Delta Air Lines Inc has a 40,000-square-foot, temperature-controlled facility in Atlanta, where it is running a cargo control tower day and night to prepare for vaccine distribution support.
Traditionally, cargo contracts are a triangular arrangement in which manufacturers like Pfizer Inc pay forward freighters like FedEx Corp or United Parcel Service, which in turn pay airlines for any distribution they cannot handle.
For the vaccine rollout, airlines said they expect some direct shipper arrangements with the manufacturers themselves, and enough business for any airline with the capacity and infrastructure to handle it.
“In layman’s terms, there’s more than enough business to go around,” said Delta’s cargo chief, Robert Walpole.

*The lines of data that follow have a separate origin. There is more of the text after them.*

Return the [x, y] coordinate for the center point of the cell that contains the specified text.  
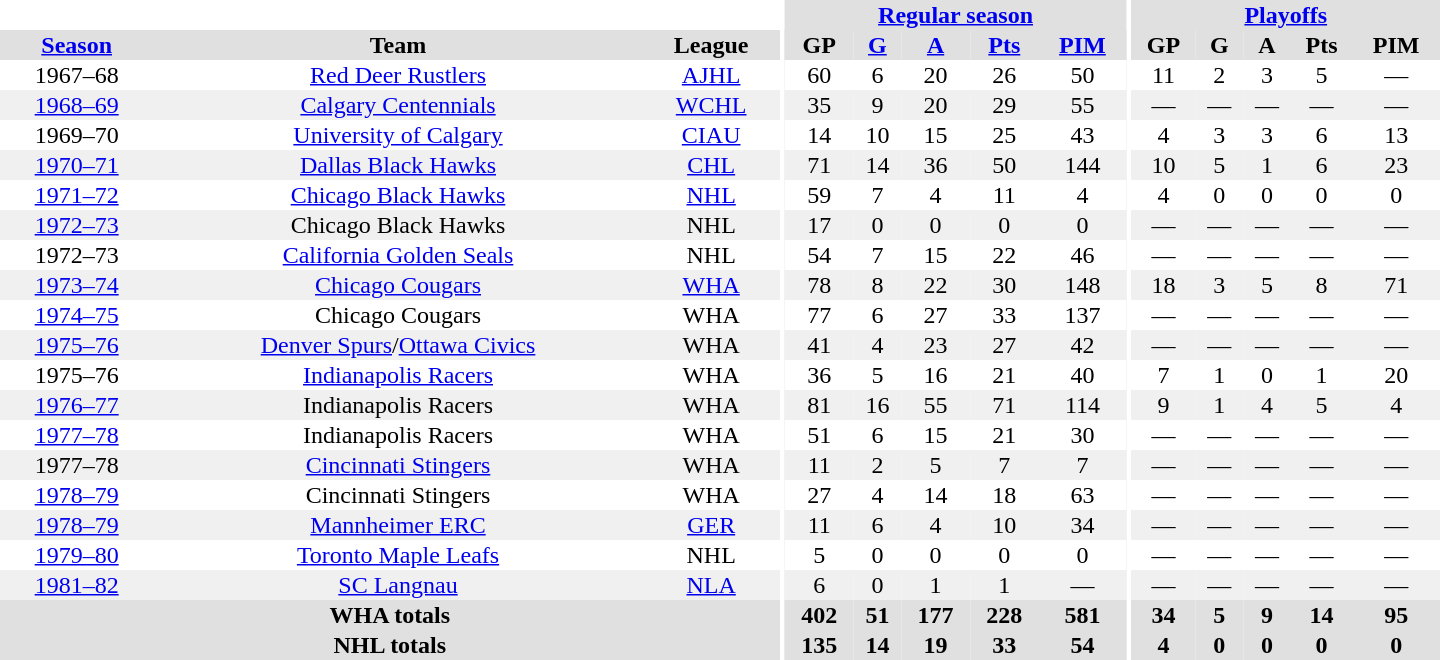
1970–71 [76, 165]
NLA [712, 585]
League [712, 45]
581 [1083, 615]
114 [1083, 405]
59 [820, 195]
WHA totals [390, 615]
95 [1396, 615]
81 [820, 405]
1976–77 [76, 405]
1973–74 [76, 285]
148 [1083, 285]
144 [1083, 165]
Mannheimer ERC [398, 525]
402 [820, 615]
GER [712, 525]
13 [1396, 135]
35 [820, 105]
Playoffs [1286, 15]
1969–70 [76, 135]
26 [1004, 75]
AJHL [712, 75]
41 [820, 345]
25 [1004, 135]
228 [1004, 615]
CIAU [712, 135]
29 [1004, 105]
1979–80 [76, 555]
1971–72 [76, 195]
NHL totals [390, 645]
46 [1083, 255]
78 [820, 285]
60 [820, 75]
43 [1083, 135]
1981–82 [76, 585]
Toronto Maple Leafs [398, 555]
177 [936, 615]
WCHL [712, 105]
1968–69 [76, 105]
42 [1083, 345]
40 [1083, 375]
17 [820, 225]
Regular season [956, 15]
19 [936, 645]
Season [76, 45]
135 [820, 645]
1967–68 [76, 75]
Dallas Black Hawks [398, 165]
University of Calgary [398, 135]
SC Langnau [398, 585]
California Golden Seals [398, 255]
Team [398, 45]
CHL [712, 165]
77 [820, 315]
Red Deer Rustlers [398, 75]
137 [1083, 315]
Calgary Centennials [398, 105]
63 [1083, 495]
Denver Spurs/Ottawa Civics [398, 345]
1974–75 [76, 315]
Determine the [X, Y] coordinate at the center of the cell enclosing the given text.  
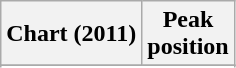
Peakposition [188, 34]
Chart (2011) [72, 34]
Search for the cell housing the specified text and yield its [X, Y] center coordinate. 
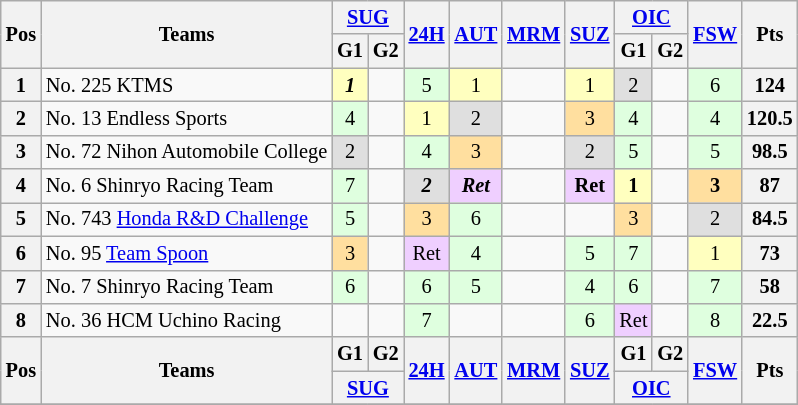
58 [770, 287]
No. 13 Endless Sports [186, 118]
No. 7 Shinryo Racing Team [186, 287]
87 [770, 186]
No. 743 Honda R&D Challenge [186, 219]
No. 95 Team Spoon [186, 253]
No. 6 Shinryo Racing Team [186, 186]
124 [770, 85]
120.5 [770, 118]
84.5 [770, 219]
No. 225 KTMS [186, 85]
No. 36 HCM Uchino Racing [186, 320]
98.5 [770, 152]
73 [770, 253]
22.5 [770, 320]
No. 72 Nihon Automobile College [186, 152]
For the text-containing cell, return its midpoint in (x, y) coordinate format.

Research firm Cowen is estimating $400 million in vaccine cargo revenue in 2021. While the share for airlines is unclear, it will be a welcome boost for a loss-making industry, though not enough to put it in the black without a recovery in passenger traffic.
“We’re still a long, long way away from reaching a financial situation as an industry that we’ll be comfortable with,” Samways said.